I am no fan of having people repeat tests by following scripts. You might need a few of them, but the vast majority of repeated tests should be repeated by machine (that is, should be automated). If the tests are too expensive to automate, you most often (1) have programmers who don't care about testing, (2) have lousy relations between the testers and programmers, or (3) are automating wrongly. It's better to fix those problems than patch them over with scripted manual tests.

I'd want manual testing to be free-form and exploratory. And I'd want some exploratory testing no matter how good our automated test suite is. Writing automated tests puts you at a remove from the program: you're writing *about* using it, not using it. The act of putting hands on opens up a different kind of imagination -- we're tactile animals, after all -- and lets us notice and exploit oddities.

But Agile projects open up more opportunity for testers. Agile projects almost always reject requirements documents or rigorous specifications. Among their other problems, those documents are way too abstract. Abstraction is swell for identifying and concentrating on what you know or suspect is important, but they let you skim over what you think are irrelevant details.

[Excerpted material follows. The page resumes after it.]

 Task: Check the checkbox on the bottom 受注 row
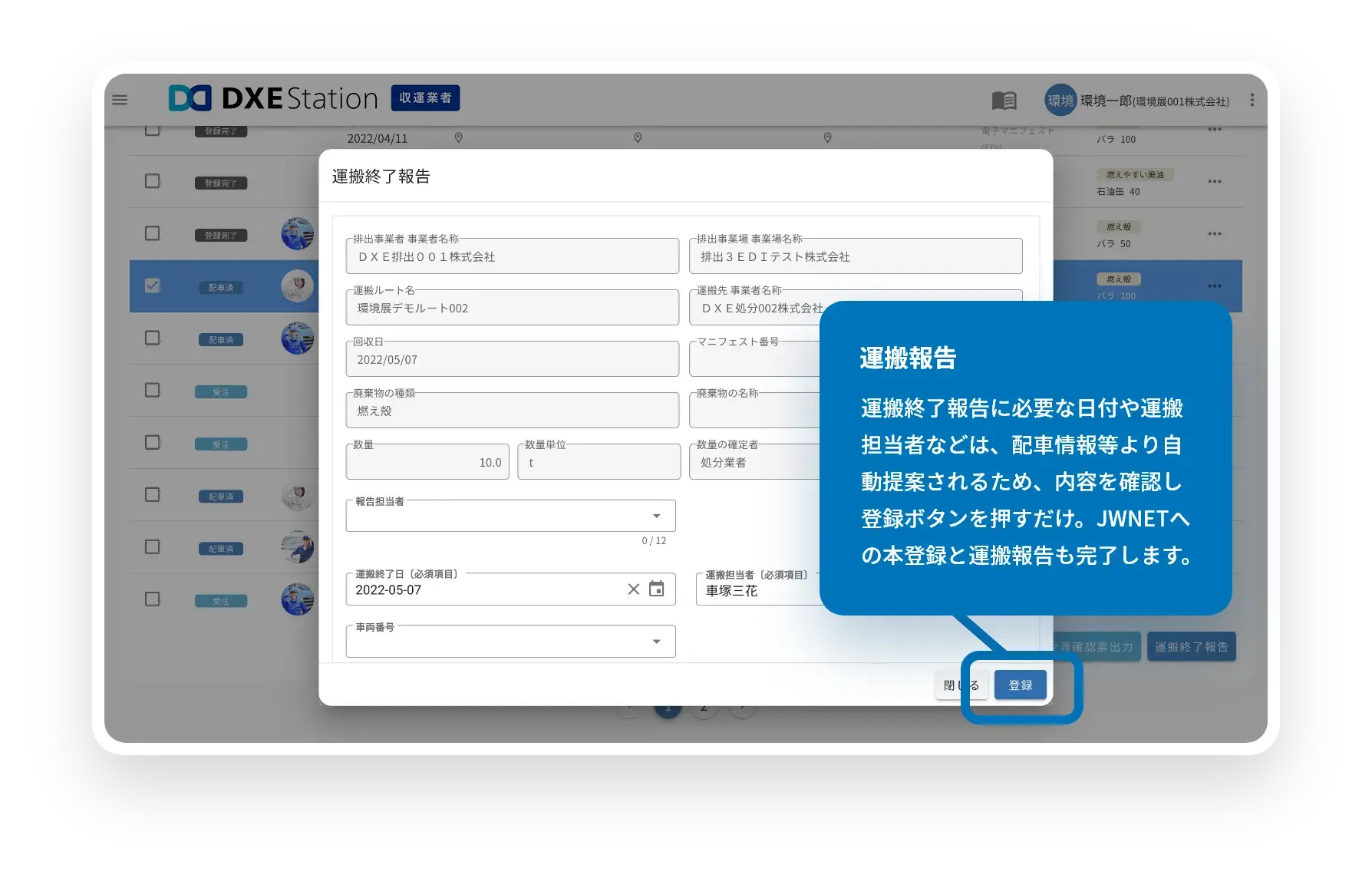coord(151,600)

*Examples* are good for revealing that irrelevant details are really relevant, or that two people who seem to be agreeing on the meaning of some abstract term are in fact disagreeing. For that reason, I have a sticker on my laptop's lid that says "an example would be handy right about now". In meetings that seem to be bogged down or skipping over something important, I hold up the laptop and repeat the slogan. Even better is when someone else points at the laptop and says it before I do.

A test is an example of how the product should work. So one of the tester's new jobs is to be part of product definition conversations and make sure there's agreement on concrete examples, not just on vague statements. And then make sure the product is exercised against those examples when it's built.

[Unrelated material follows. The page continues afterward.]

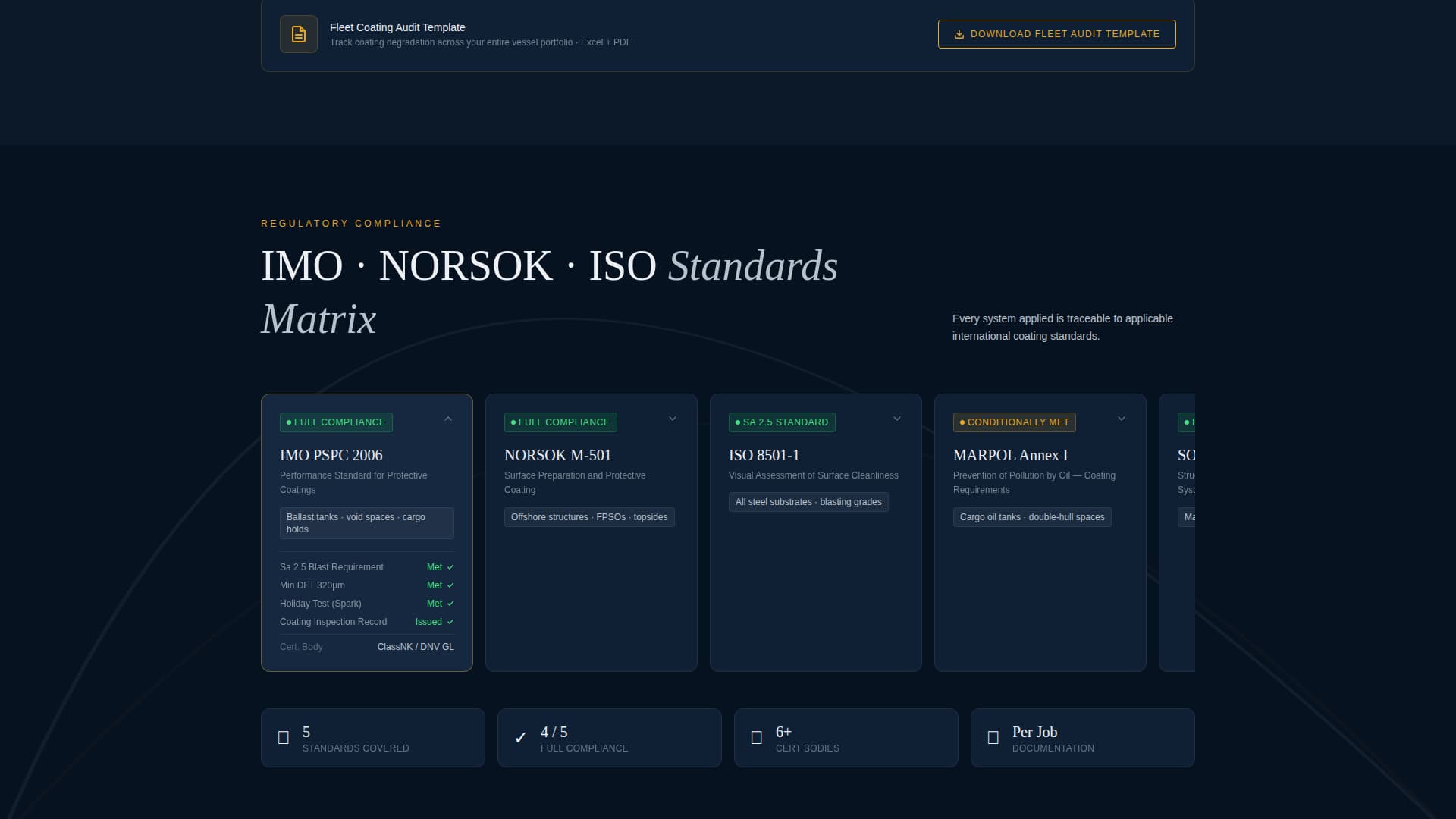The width and height of the screenshot is (1456, 819).
Task: Expand the MARPOL Annex I card
Action: 1122,419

DDJ: What do you think is the most important thing for a tester to know?
BM: I don't know what's most important, but I've come full circle on the matter of automation. In the 80's, I thought it was ridiculous for tests not to be automated; therefore, all testers should know how to program. In the 90's, largely due to the influence of Cem Kaner, I came to realize the power of exploratory testing and how often automation was a waste of money in comparison. In that decade, I was accused at conferences of being "against test automation." That was a wild exaggeration, but I definitely erred on the side of manual testing.

Now, in the naughts, I'm back to favoring automation. That's because of three things. The first is the popularity of testing among Agile programmers, which means that they write far more testable programs. The effort to automate is much lower. The second is the availability of tester-friendly languages (my favorite being Ruby). Compared to the C of my day or the Java/C# of today, these languages make automation much easier. The third is the way Agile programmers depend on tests to guide and pace their programming. That means a test isn't useful once a month, when the programmers drop a new test build on the testers; it's useful from day one as the programmers run it over and over as a part of writing their code.

If you'll permit me some self-promotion, I'll mention here that my book Everyday Scripting with Ruby has just been published. Testers are the main audience.

DDJ: What do you see as the biggest challenge for testers/the test discipline for the next five years?
BM: For testers to influence the project the way they should, they have to be able to write tests that (1) can be understood by non-technical businesspeople so that they can be part of the project-long design discussion, (2) don't require programmers to write a lot of support code (that is, not more code than they write to support their own unit tests), and (3) are easy to edit, so that they can evolve as the product does.

The tools to support that are inadequate. Even if they were, we have a lot to learn about how satisfy the businesspeople, the programmers, and the changing program, all at the same time.